Iran: l’ombra di Mojtaba Khamenei dopo la morte del padre
Il 28 febbraio, un raid israelo-americano ha portato alla morte di Ali Khamenei e di quattro membri della sua famiglia, suscitando una serie di interrogativi sulla successione al potere in Iran. In particolare, spicca la figura di Mojtaba Khamenei, che è stato avvistato solo in immagini sfocate durante i funerali. Nell’ultimo scatto, appare con il volto coperto da una mascherina nera, suscitando speculazioni tra gli iraniani su un possibile tentativo del regime di far circolare la voce che sia vivo e in buona salute, ma incapace di mostrarsi per ragioni di sicurezza, riporta Attuale.
Per sei giorni, il feretro di Ali Khamenei ha viaggiato tra Teheran, Qom, l’Iraq e Mashhad, ma Mojtaba è rimasto assente. Solo un uomo con mascherina è apparso in alcune immagini, alimentando teorie sulla sua condizione. Ultime notizie indicano che Mojtaba sarebbe rimasto ferito nel raid, ma esistono ipotesi contrastanti, che oscillano tra la sua morte e l’idea che possa trovarsi in un bunker o in un ospedale militare.

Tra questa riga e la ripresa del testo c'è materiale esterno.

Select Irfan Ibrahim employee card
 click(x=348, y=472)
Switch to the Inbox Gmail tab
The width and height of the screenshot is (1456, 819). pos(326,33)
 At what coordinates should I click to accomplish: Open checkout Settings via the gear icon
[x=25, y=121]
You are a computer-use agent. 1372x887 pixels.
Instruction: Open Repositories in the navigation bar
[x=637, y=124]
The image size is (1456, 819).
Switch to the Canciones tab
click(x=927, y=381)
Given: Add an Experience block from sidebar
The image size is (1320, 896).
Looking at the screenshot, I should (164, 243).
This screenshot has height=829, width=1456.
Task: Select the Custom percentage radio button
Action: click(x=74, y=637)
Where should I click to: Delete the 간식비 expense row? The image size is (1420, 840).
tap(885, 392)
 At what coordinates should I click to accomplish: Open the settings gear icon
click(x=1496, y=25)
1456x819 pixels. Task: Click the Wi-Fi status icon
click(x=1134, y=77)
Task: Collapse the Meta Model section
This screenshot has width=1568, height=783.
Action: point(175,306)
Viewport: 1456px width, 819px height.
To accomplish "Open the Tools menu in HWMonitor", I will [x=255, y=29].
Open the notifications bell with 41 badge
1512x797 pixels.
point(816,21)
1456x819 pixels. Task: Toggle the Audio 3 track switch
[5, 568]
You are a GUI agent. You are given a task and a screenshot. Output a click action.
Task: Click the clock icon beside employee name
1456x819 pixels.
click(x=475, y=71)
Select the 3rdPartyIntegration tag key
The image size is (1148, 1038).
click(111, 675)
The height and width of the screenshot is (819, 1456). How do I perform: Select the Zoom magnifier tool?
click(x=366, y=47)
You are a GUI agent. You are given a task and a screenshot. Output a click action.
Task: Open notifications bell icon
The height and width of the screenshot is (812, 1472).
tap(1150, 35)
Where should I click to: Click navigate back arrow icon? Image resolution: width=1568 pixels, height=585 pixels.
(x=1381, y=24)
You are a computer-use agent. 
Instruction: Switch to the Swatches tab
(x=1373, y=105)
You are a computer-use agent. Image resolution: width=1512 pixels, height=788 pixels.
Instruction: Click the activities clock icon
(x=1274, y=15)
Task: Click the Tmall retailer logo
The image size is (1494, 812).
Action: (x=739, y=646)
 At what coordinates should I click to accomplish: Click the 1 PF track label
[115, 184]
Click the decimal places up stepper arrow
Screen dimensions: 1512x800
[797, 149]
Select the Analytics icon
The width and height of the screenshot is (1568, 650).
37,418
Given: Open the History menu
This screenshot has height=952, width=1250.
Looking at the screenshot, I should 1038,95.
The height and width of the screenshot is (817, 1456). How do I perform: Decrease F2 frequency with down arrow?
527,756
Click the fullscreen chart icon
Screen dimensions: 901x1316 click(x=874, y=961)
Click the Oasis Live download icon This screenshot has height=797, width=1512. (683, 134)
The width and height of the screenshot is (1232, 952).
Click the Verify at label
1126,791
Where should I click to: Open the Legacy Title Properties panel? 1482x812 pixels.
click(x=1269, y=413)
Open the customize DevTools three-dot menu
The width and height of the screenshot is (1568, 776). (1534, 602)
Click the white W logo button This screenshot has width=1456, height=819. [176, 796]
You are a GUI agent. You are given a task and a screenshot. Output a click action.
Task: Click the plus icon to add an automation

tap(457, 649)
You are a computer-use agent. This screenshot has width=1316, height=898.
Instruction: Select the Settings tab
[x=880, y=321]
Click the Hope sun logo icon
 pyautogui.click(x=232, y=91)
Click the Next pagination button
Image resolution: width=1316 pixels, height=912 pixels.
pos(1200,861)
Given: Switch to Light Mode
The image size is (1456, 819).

Dal giorno della morte del padre, Mojtaba ha comunicato solo per iscritto. Il suo primo messaggio dopo la sepoltura di Ali esprime una lunga promessa di vendetta, ringraziando “decine di milioni” che hanno partecipato alle cerimonie. La vendetta è descritta come un dovere religioso, destinato a ogni “popolo libero del mondo”, senza limiti temporali. Secondo gli analisti, Mojtaba rappresenta un cambiamento rispetto al padre, mostrando una maggiore inclinazione verso la radicalità e legami con i chierici estremisti.
Il confronto tra Mojtaba e Ali Khamenei è inevitabile. Mentre Ali ha adottato una “pazienza strategica” nella politica estera, Mojtaba sembra destinato a seguire una linea più intransigente e aggressiva, secondo esperti di geopolitica. La sua ascendenza, intrisa di estremismo, potrebbe rendere più difficile qualsiasi politica di dialogo, complicando ulteriormente le già tese relazioni internazionali dell’Iran.
L’invisibilità di Mojtaba potrebbe influenzare l’architettura del potere in Iran, costringendo a una distribuzione di poteri maggiore tra le Guardie della Rivoluzione e altre fazioni. Analisti suggeriscono che una Guida suprema che non può mostrarsi potrebbe incontrare difficoltà a governare efficacemente, rimandando a un futuro incerto per la leadership iraniana.